My father had many stories about monsters and his favorite were the Blood Sucking Worms. The story went like this: Three children (three of us) would be lost in the woods (why we were in the woods was never explained – we lived in the city) and fall asleep beside an old oak. In the morning, one of our number would be missing, usually Zach, the youngest.
The survivors would follow a smooth, greased path through the woods made by some slithering creature to a hole in the forest floor – the lair of the Blood Sucking Worms. Before we could initiate a hopeless rescue, a passing warlock (Dad himself) would supply us with magical weapons (Whatever we wanted, really. Dad was our genie’s lamp. We’d shout: “Give me a crossbow!” “A flaming axe!” “A cape that lets you fly!” and there it was). Then we would descend, avoid the monsters, fight the Mother of All Worms, rescue our sibling, and escape through dark tunnels.
Dad loved the part with the Worms. All this build-up was for the reveal of his creative achievement, which he would describe seriously, as if giant worms were a real lurking danger and we should be ready to identify them if the time should come.

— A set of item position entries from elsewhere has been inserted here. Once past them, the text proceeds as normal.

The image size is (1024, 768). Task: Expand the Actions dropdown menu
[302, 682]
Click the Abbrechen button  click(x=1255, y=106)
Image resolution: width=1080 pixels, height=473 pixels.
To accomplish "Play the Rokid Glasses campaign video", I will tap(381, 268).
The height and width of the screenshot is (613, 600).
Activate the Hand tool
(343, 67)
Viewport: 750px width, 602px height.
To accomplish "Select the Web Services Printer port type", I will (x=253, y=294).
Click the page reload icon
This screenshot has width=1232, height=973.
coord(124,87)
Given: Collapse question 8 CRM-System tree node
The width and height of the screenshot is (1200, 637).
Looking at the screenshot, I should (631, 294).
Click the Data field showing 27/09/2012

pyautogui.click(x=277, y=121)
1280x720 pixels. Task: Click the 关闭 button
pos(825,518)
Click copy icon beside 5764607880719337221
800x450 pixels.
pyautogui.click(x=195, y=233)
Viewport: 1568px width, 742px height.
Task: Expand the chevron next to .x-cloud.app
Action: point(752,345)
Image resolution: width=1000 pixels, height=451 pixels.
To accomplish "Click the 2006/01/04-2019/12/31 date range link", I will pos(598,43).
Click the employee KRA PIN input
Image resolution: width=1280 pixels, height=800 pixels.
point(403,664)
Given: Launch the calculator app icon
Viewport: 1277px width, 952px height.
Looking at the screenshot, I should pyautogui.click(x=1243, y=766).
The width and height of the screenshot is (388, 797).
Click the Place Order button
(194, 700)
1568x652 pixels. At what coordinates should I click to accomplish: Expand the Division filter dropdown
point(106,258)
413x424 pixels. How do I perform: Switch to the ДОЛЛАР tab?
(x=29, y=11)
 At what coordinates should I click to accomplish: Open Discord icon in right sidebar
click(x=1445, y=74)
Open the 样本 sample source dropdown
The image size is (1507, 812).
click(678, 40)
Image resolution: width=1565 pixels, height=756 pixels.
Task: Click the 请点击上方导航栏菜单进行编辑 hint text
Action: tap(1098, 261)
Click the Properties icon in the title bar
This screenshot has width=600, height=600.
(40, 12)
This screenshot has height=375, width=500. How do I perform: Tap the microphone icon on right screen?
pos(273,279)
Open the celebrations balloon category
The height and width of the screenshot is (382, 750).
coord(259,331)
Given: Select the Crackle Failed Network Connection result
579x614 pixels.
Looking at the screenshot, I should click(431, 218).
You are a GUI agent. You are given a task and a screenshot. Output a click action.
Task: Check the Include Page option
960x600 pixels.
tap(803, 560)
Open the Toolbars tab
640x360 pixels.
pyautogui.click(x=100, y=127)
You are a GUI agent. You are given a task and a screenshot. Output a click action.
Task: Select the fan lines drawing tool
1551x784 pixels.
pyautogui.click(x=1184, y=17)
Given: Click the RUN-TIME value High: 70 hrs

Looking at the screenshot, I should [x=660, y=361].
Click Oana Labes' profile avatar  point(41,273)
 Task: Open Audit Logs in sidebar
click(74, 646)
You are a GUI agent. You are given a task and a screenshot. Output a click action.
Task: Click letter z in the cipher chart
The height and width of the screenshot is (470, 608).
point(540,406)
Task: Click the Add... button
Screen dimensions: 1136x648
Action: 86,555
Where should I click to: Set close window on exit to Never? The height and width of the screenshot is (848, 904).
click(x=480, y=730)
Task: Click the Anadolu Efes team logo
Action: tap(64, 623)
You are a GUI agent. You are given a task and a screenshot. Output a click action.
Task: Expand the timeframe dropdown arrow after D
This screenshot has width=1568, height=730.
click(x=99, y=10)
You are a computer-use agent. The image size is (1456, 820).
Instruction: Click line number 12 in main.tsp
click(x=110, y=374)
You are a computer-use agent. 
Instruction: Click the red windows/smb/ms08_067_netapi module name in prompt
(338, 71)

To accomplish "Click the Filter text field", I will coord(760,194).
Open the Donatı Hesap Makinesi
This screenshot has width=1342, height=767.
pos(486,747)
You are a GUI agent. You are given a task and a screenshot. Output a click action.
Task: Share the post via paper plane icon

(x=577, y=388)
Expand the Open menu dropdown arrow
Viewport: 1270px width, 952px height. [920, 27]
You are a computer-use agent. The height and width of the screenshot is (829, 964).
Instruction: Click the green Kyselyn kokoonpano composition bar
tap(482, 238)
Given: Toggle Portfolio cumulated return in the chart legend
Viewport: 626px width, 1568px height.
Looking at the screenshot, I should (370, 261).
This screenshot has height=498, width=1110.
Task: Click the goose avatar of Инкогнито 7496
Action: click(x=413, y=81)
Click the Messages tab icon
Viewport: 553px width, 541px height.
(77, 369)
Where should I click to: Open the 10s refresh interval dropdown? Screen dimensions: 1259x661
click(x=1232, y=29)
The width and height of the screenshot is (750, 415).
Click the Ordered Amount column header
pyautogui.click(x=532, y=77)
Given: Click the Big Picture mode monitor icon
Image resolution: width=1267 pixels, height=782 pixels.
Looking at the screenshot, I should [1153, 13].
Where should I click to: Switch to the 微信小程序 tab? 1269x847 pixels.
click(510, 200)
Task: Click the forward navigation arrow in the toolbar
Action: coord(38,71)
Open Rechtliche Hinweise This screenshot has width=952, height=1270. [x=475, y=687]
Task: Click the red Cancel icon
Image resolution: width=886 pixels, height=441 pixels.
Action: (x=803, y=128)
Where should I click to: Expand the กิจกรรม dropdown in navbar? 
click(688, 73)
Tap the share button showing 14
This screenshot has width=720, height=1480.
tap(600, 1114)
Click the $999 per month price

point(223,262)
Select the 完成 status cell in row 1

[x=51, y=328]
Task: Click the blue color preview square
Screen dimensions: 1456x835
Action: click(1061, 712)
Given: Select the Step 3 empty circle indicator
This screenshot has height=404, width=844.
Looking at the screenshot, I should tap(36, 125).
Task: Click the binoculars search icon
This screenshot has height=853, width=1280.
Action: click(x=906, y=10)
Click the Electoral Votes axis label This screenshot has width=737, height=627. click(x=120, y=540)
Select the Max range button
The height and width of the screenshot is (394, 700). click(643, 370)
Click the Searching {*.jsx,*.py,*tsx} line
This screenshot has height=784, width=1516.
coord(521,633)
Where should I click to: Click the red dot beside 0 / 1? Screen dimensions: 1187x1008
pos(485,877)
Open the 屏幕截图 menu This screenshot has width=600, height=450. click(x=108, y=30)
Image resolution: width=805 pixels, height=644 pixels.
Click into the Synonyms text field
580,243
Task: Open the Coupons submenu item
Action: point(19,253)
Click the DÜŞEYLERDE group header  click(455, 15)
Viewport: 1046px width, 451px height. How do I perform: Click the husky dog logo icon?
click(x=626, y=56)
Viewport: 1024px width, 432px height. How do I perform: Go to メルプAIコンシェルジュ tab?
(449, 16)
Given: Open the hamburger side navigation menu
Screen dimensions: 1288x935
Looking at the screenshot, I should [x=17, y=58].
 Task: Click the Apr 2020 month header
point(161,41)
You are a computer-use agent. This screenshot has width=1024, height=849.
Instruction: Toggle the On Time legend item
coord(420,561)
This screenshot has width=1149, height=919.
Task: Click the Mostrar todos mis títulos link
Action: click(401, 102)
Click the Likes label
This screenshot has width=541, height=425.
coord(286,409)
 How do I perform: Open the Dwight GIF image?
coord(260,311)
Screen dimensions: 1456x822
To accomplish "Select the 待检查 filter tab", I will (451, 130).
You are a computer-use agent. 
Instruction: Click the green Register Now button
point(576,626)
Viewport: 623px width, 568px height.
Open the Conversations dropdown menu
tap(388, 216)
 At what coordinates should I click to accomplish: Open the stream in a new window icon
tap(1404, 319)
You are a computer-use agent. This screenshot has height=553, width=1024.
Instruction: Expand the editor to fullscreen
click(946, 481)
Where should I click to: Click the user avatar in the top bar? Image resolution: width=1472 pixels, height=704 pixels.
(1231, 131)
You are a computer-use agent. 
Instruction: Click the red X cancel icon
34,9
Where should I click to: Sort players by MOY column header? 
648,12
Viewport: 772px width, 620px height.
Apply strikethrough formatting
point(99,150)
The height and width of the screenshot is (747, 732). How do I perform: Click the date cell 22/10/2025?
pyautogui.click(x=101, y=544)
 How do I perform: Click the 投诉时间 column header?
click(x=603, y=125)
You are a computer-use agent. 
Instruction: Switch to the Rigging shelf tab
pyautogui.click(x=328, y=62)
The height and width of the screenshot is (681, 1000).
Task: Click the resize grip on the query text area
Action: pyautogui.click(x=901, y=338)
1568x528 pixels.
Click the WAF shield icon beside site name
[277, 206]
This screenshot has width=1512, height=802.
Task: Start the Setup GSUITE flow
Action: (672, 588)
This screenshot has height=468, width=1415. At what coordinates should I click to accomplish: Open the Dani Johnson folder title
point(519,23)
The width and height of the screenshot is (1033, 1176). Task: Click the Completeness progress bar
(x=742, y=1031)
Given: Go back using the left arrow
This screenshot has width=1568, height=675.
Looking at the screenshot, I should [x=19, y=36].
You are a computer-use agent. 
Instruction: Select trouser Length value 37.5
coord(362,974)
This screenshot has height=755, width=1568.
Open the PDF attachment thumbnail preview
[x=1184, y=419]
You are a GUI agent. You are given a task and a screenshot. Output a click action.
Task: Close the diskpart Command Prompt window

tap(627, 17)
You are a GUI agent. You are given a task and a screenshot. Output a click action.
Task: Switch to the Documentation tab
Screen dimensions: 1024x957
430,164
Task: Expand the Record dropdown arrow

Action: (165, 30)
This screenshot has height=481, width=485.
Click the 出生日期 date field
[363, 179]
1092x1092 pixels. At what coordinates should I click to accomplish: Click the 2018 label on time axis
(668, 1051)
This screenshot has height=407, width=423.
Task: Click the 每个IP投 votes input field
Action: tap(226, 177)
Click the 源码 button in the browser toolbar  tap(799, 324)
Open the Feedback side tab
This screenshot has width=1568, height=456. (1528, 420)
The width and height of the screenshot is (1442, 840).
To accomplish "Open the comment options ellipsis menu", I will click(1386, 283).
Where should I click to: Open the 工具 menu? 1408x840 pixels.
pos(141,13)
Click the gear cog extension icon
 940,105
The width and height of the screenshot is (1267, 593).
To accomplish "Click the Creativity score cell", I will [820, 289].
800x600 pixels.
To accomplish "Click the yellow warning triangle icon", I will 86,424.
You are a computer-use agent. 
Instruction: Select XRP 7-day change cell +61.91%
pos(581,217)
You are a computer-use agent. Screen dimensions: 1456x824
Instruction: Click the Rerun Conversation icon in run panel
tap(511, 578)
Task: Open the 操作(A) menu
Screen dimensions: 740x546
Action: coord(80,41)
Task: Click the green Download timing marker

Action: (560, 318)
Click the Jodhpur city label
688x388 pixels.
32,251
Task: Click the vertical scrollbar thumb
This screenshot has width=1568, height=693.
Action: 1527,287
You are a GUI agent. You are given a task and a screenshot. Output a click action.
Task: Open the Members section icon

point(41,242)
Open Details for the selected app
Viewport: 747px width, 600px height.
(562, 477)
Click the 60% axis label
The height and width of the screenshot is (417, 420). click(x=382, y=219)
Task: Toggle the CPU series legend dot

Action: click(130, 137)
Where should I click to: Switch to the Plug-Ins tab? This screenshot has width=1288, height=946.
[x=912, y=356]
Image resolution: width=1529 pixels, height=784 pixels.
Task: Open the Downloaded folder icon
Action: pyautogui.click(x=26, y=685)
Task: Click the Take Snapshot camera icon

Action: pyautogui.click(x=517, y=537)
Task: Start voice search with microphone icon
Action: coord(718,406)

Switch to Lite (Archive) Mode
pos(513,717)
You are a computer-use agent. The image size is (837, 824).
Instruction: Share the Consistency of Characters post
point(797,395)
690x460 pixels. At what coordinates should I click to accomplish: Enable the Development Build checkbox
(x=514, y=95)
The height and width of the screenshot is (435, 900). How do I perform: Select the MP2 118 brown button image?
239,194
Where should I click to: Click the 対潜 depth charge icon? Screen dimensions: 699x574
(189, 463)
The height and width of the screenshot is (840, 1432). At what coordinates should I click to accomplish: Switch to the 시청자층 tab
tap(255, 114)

The Worms would emerge from side-tunnels as we crept in darkness: twenty-feet-long, fat, beige, muscular tubes coated in a grotesque sweat, gaping maws and translucent rows of eel-teeth. It would be years before I’d wonder how these organisms could sustain themselves on a strict diet of blood. Not even flesh; they excreted bones and meat behind them. Maybe this world had deep springs of blood, like reservoirs of petroleum, from which they fed. And how did they make these corridors if their meal wasn’t soil? Or did they burrow into the earth like earthworms, without drawing on its nutrients? How inefficient Blood Sucking Worms were.
But Dad was proud of his monsters. In our high school years, he would recall his process, which had begun long before we were born. He’d been a trucker then, before he parked his truck at Cal Poly Pomona and picked up a bachelor’s degree in mechanical engineering. Out in the Midwest, he’d spend the dreary days dreaming of monsters: the Goofie Golf Gobblers, the Darkwhorls, the Life Cravers. One day he spotted an irrigation ditch and thought that could have been made by a giant worm. The blood-sucking bit came from a doctor’s appointment. And Mother of All Worms? One night, the politicians on the radio were talking about Saddam Hussein and Weapons of Mass Destruction, about the invasion of Iraq and the Mother of All Wars.
Here, manifest, was a man of Creative Vision, a storyteller who harnessed the powers of association and imagination. He could have spotted irrigation canals and thought irrigation canals. He could have complained about having his blood drawn. And he could have percolated in fear at callous talk of mass destruction. But he didn’t, he didn’t, he didn’t. Instead, Dad lit my childhood with stories of other worlds and unfriendly beasts and helpful wizards and the importance of courage, compassion, and family – the virtues which separate us from the monsters.